Very few are living below the poverty line like the Canadian average of 1 in 7 people existing on welfare. Over 90% own their own homes in Greater Toronto where most Caribbean Hindus live, according to a top real estate broker. Many are million dollar homes, meaning the equivalent of $5.4 million TT or $166 million Guyana. This huge crop of millionaire Caribbean Hindus in Toronto doesn’t include me, I hasten to declare, as my bungalow is way below a million in value.

Almost all of us have upgraded our skills and qualifications here in Canada, and moved out of the factory jobs and minimum wage drudge jobs we took when we first came. A notable number of our children are acquiring degrees and specializations in higher level occupations, again more than the Canadian average which is the only way to judge.

As I mentioned before, we have no serious concerns about crime anywhere in Canada, not about street robberies, burglaries, home invasions, car thefts and carjacking, sexual assaults, corrupt police, weak magistrates and judges.

We enjoy a single payer health system that gives us free doctor and hospital care and is rated one of the best in the world. The political system is relatively stable and functioning, the administrative systems are excellent, infrastructure sill in good shape, and probably most important, we have reasonably cheap and abundant food.

Canada has a social safety net that tries to take care of the unemployed, the sick, the handicapped, the mentally challenged. We didn’t create all this, but we enjoy it, do our bit to preserve it, are law abiding citizens for the most part. It’s not perfect, as Canada has some problems to fix, and we have some of the hurdles that all immigrants face in a new country. But these hurdles are so tiny compared to the giant obstacles we left behind in the Caribbean!

Climate has made some big differences for us, especially in winter. Outdoor events for Phagwa in February, or Ramleela in the park or kartik in chilly October are out of the question. I’ve seen folks going for matikor in the basement when the weather outside is below zero.

We do have Ganga Puja, but only in warm summer with temperatures above 20 Celsius. A heavy snowfall on a Sunday can cancel Sunday services at the mandir, as it’s too dangerous to drive and the snow has to be cleared from the parking lot. We don’t have outdoor clay and oil deyas for Divali, as the cold can freeze the oil or the wind can blow out the flame. You must get fire department permission for having an open flame on your property, because of the danger of starting forest fires. Most of us use electric lights outside.

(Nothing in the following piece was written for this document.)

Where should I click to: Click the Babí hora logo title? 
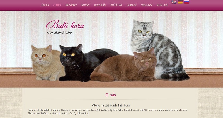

But landing in a wealthier and safer place and adjusting well to it can hardly be the biggest prize when we Caribbean Hindus count our blessings in Canada. There is an intangible worth more than our Canadian passport, our health card, our million dollar homes and the sight of our children doing well.

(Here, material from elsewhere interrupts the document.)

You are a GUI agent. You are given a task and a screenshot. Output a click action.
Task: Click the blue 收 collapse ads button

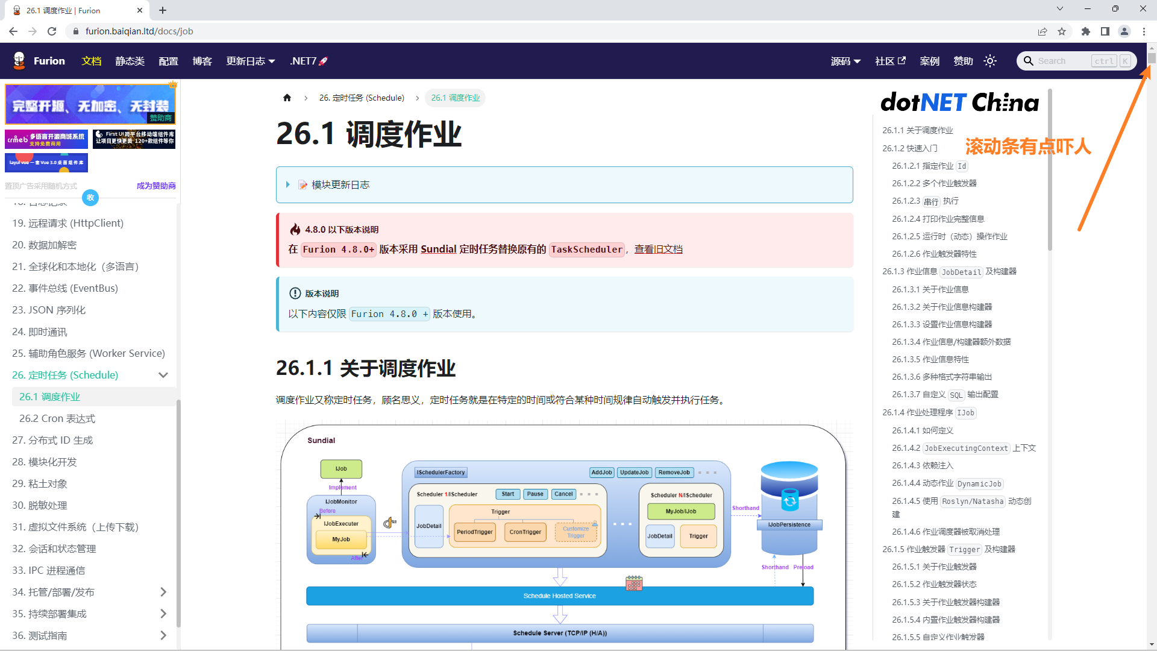90,197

We Hindus in Canada walk light of foot and head held high, free of that sense of oppression and defeat by implacable enemies that hung like a black cloud over our lives in the old country. It is a terrible thing to go into the battle for equality and a life with honour and respect knowing you have already lost the war and likely will be a loser all your life. It blights your psyche and your sense of self and is clearly visible to outsiders but not to you.

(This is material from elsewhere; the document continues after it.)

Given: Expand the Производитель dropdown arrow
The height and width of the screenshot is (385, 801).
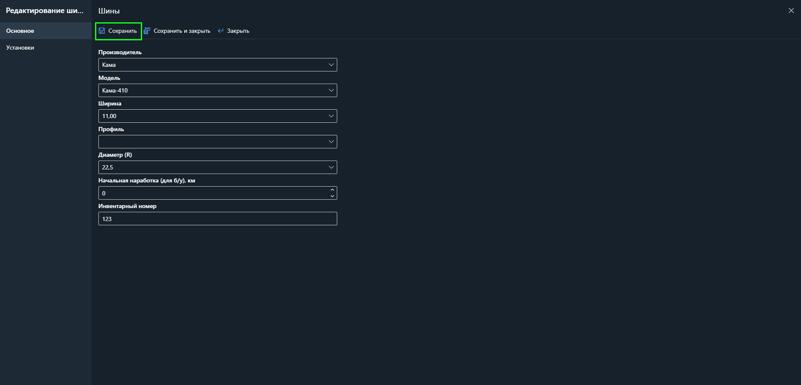Looking at the screenshot, I should [331, 65].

That was us when we grew up and lived in the Caribbean. We are free of it now after many decades in this new land, and our children and grandchildren in Canada don’t know it at all. We have no enemies here and don’t have to watch our step or our speech. The Trini and Guyanese Hindus have no friends at home and no place to go their Bell curve is plunging straight down while ours is heading straight up.

Here in Canada the black cloud of lifelong defeat and failure has disappeared for us, and never come for our children. This is our land now, Canada our new dharti mata as the Debe Penal Chowtal group in Toronto has sung.